In case you’re wondering who The Prof is or was, he was the man who, more than any other, was responsible for persuading the world’s greatest footballer, Edson Arantes do Nascimento, otherwise known as Pele, to go to New York and play for Cosmos.
The Prof’s proper name was Professor Julio Mazzei. He was born in Brazil of an Italian immigrant family.
He was given the nickname The Prof in New Jersey because of his advanced degrees in physical education, coaching, and sports and recreation — a bachelor’s degree from the University of Sao Paulo, and postgraduate qualifications from Michigan State and the University of Paris.
But he was much more than that. For a start, he was Pele’s closest friend, mentor and advisor (“People assumed we were joined at the hip,” he once said jokingly). It was their mutual participation in soccer that brought the two men together.

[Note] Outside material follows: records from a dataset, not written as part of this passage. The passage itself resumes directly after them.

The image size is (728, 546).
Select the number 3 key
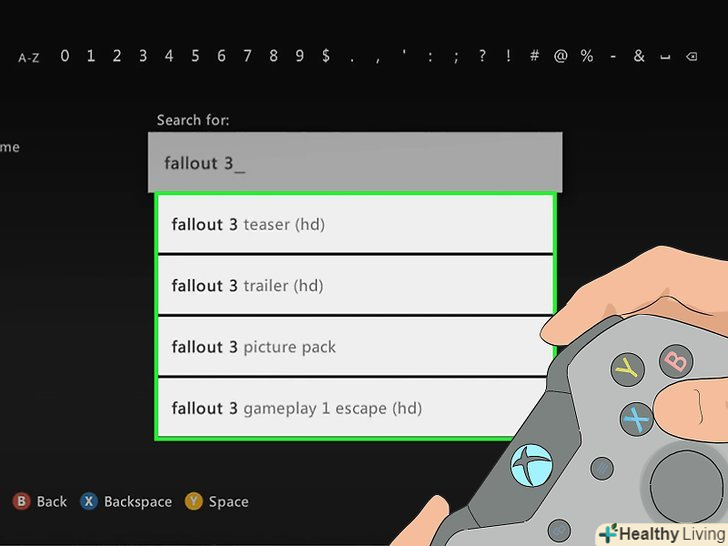pos(143,56)
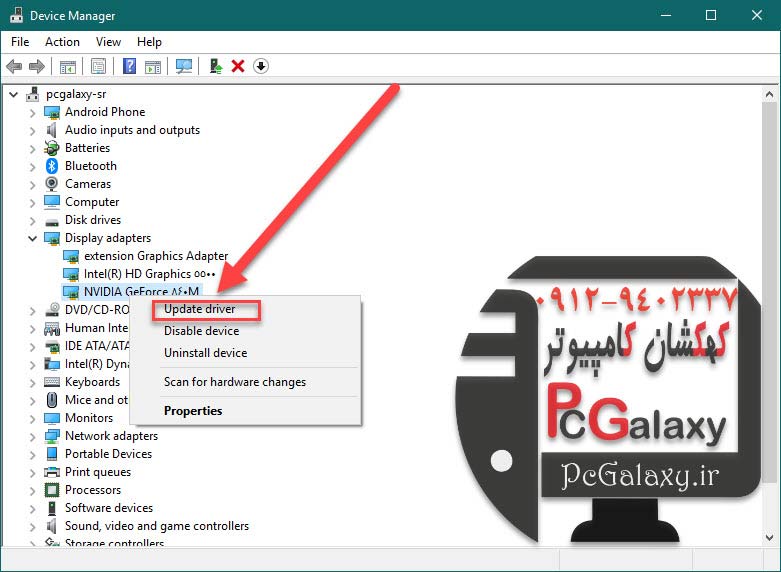Expand the Audio inputs and outputs node
This screenshot has height=572, width=781.
(33, 130)
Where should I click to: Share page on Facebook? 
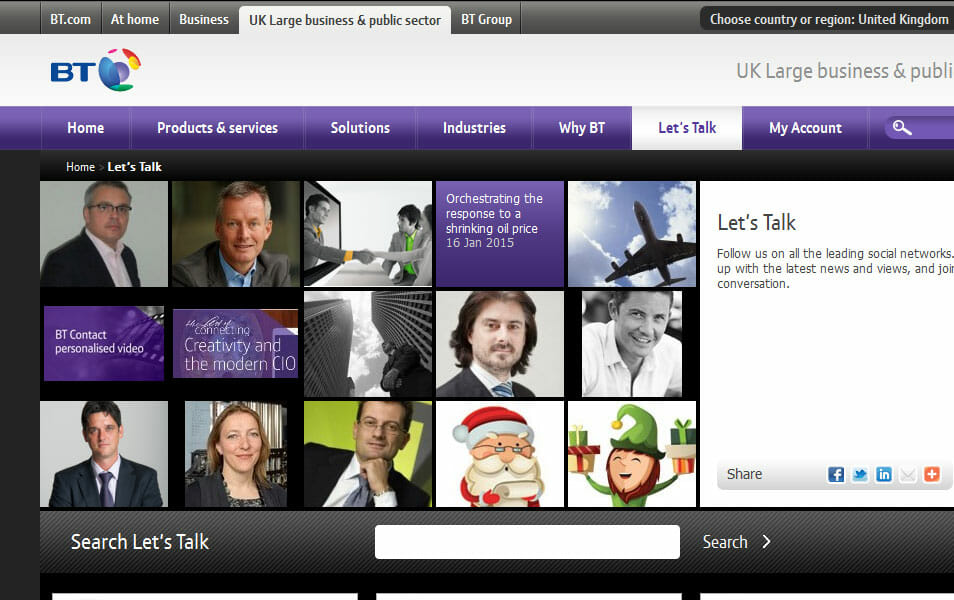pyautogui.click(x=836, y=475)
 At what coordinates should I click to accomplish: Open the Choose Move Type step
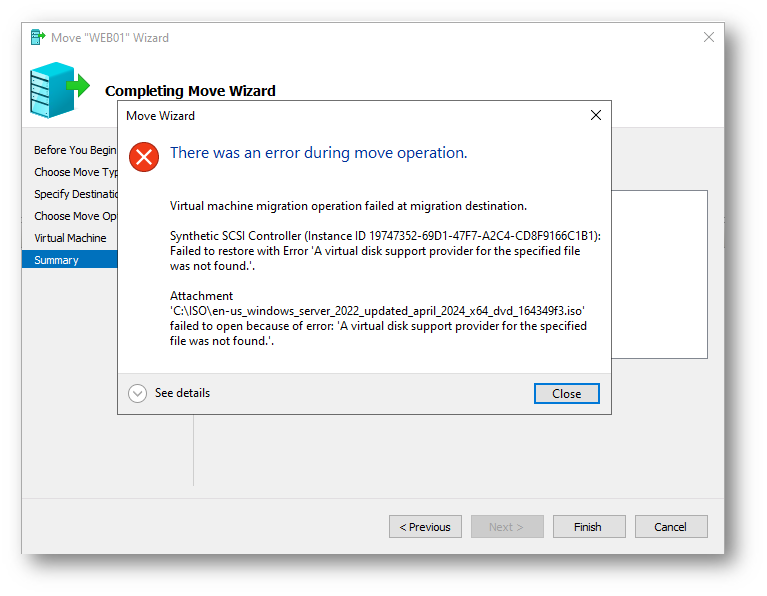click(77, 172)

I first came across The Prof in the Cosmos changing rooms at Yankee Stadium. We stood within a few feet of each other, but because there was a lot going on we weren’t introduced on that occasion.

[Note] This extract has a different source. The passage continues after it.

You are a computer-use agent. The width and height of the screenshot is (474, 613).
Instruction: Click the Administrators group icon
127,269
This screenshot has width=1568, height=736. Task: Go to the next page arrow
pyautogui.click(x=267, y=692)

Several years later I took an Aer Lingus flight to New York for an arranged meeting with Pele and the professor in Pele’s office in Warner Communications’ headquarters in Rockefeller Plaza. The Prof turned out to be a very personable, smiling man wearing a big grin and thick glasses. His greeting was a warm hello and a full on Brazilian hug.

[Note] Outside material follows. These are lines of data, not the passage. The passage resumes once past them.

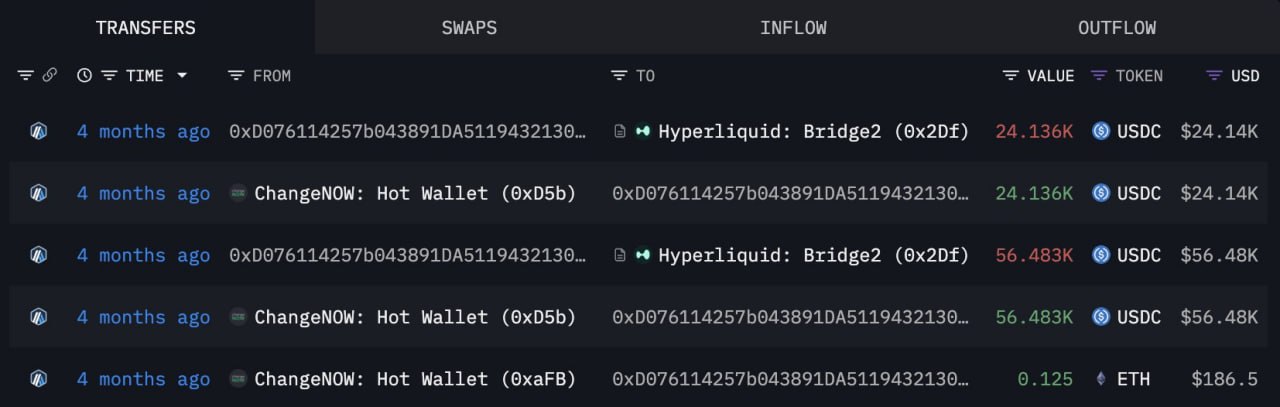Click the ChangeNOW icon in last row
Image resolution: width=1280 pixels, height=407 pixels.
(x=238, y=379)
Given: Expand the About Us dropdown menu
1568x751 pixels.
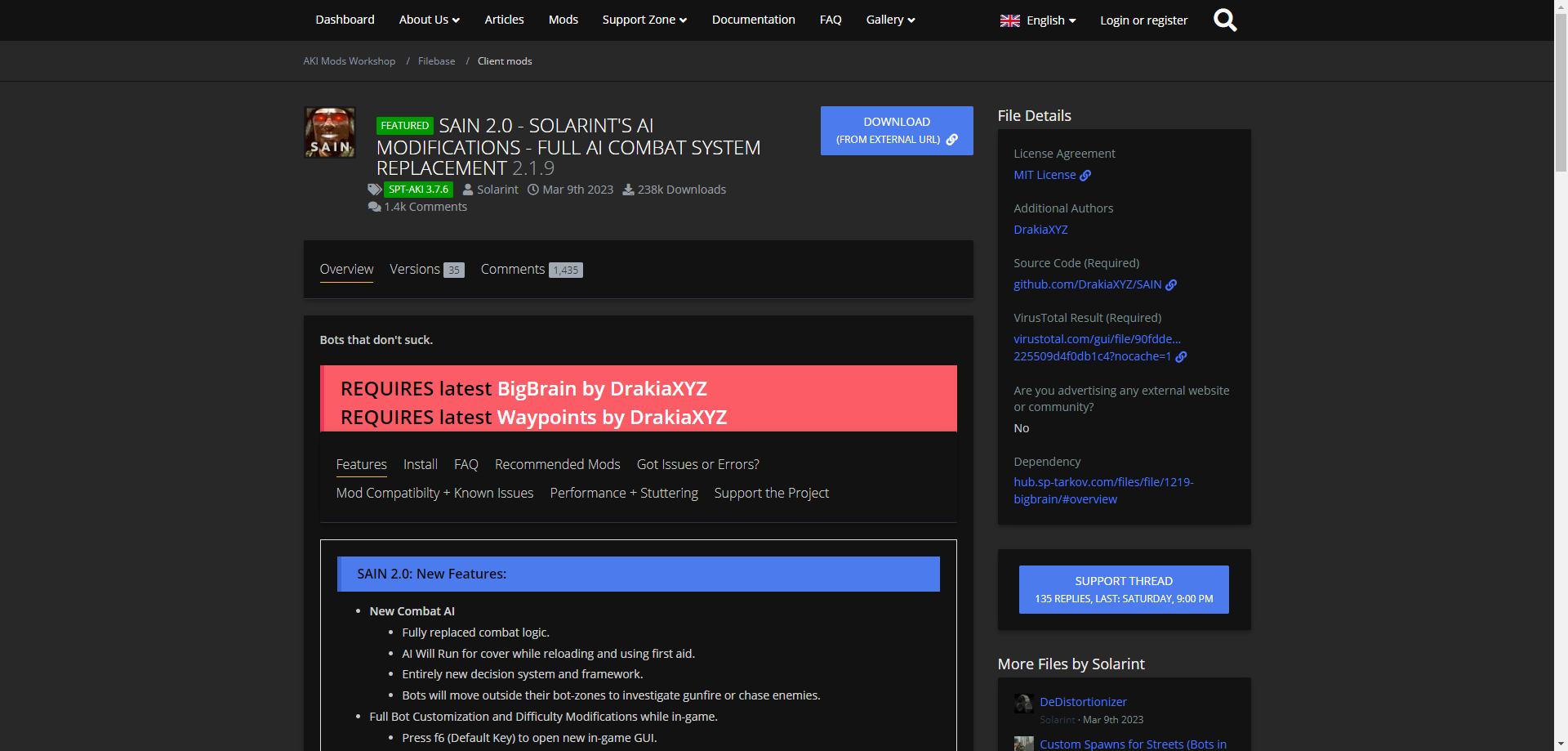Looking at the screenshot, I should 429,20.
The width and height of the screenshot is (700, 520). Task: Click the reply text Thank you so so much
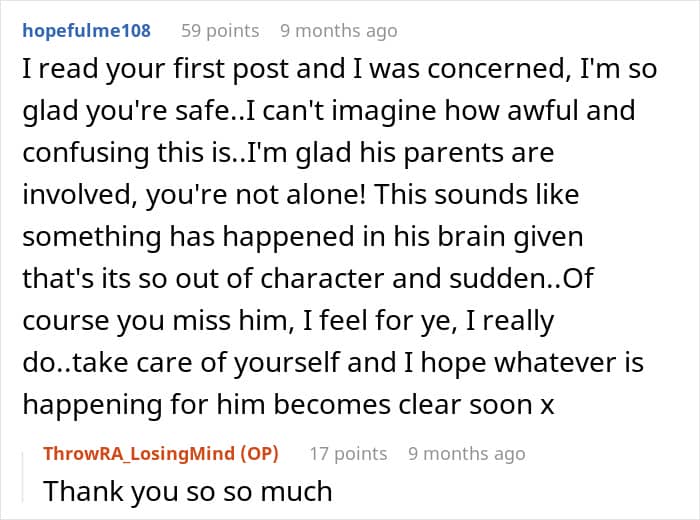(188, 491)
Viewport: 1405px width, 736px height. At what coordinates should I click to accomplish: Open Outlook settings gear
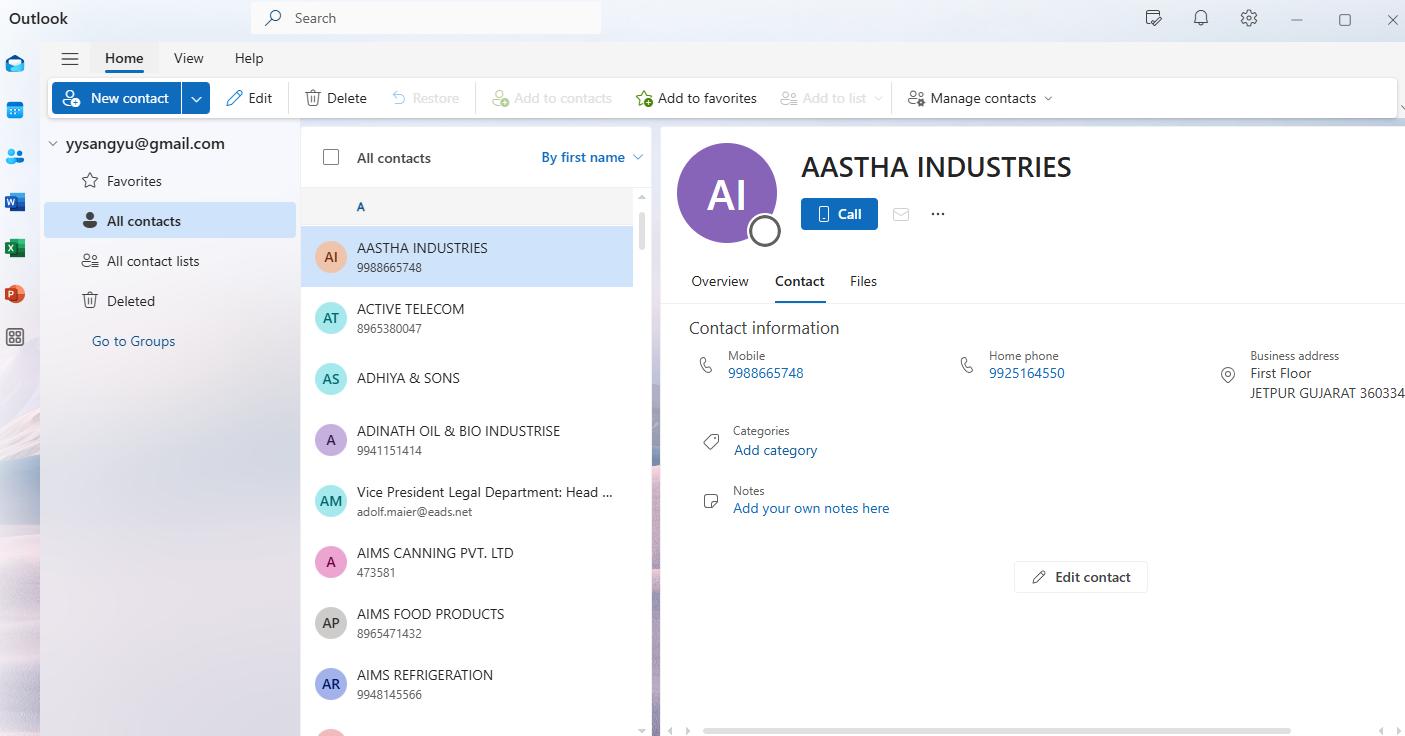click(1248, 18)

I was there seeking Pele’s help with my proposed football museum project, and I had brought with me an Ireland-shaped clock courtesy of Telecom. It was graciously received. A surprise to me was Professor Mazzei almost immediately bringing up my Guinness World Records. He added that he had recently been a counter at Ronaldo’s sister’s attempt to set a ball control (keepy uppy) record for women.
Chuckling (he had a delightful sense of humour and loved a joke) he said he was damn glad he hadn’t been a counter at my final record — 4 hours and 3 minutes!
We chatted and discussed and gossiped for about an hour in Pele’s and the Prof’s office, and then he said he’d booked lunch for me, Patti Coyne and himself at a 5th Avenue restaurant.
Patti was the daughter of a good friend of mine, Mike Coyne, and it was Mike’s wife Eileen who had arranged my meeting with Professor Mazzei. Eileen worked for Warner Communications and New York Cosmos head honcho Steve Ross.
All through the very pleasant lunch, the Prof regaled us with stories about his and Pele’s travels. Some of them were hilarious — as for instance when he described how Pele resorted to disguising his appearance when he went out on the streets of New York. They wanted to avoid a stampede in the event of the world’s greatest footballer being recognised. Wigs and glasses were brought into play — and they worked. UNTIL…
Pele emerged from his hotel and, on an impulse, decided to have a shoeshine by one of the city’s shoeshine boys. He sat in the high chair looking down at the boy who, every now and then, squinted upwards to look at his customer. Then out of the blue the kid said:
“You’re Pele!” The disguise was blown!
The Prof also told us about the occasion on which he and Pele were invited to dinner at the palace of a very important Middle East prince. Everything went fine until each had a dish put down in front of him that had what looked like black golf balls in it. The Prof asked a guest beside him what they were, and was told they were animal testicles, a delicacy in that country.
Pele heard, and stared as the Prof put one gingerly into his mouth where he held it for several seconds before gulping it down. It stuck for a moment in his throat and his neck looked like he had an oversized Adam’s apple!
No way was Pele going to put one of these things in his mouth! But Prof told him he had to eat it; otherwise he would cause great offence and insult their host. Pele eventually closed his eyes, popped the testicle into his mouth, and only barely succeeded in stifling the instinct to retch as it went down into is stomach.
“You should have seen his expression!” Mazzei said, and collapsed in laughter.
He and I became close friends over the years, and I still have, and wear, a rather lovely embroidered tie I admired on him one day, and which he gave me as a gift. The Italian Football Association had presented it to him.
There were other gifts too, like Santos shirts, home and away, signed by Pele, and a 3-foot x 2-foot picture of Pele, signed to me
“From your friends Prof and Pele.”
I still miss The Prof. He was one of a kind, and the sad thing is he succumbed to the cruellest disease of all — Alzheimer’s.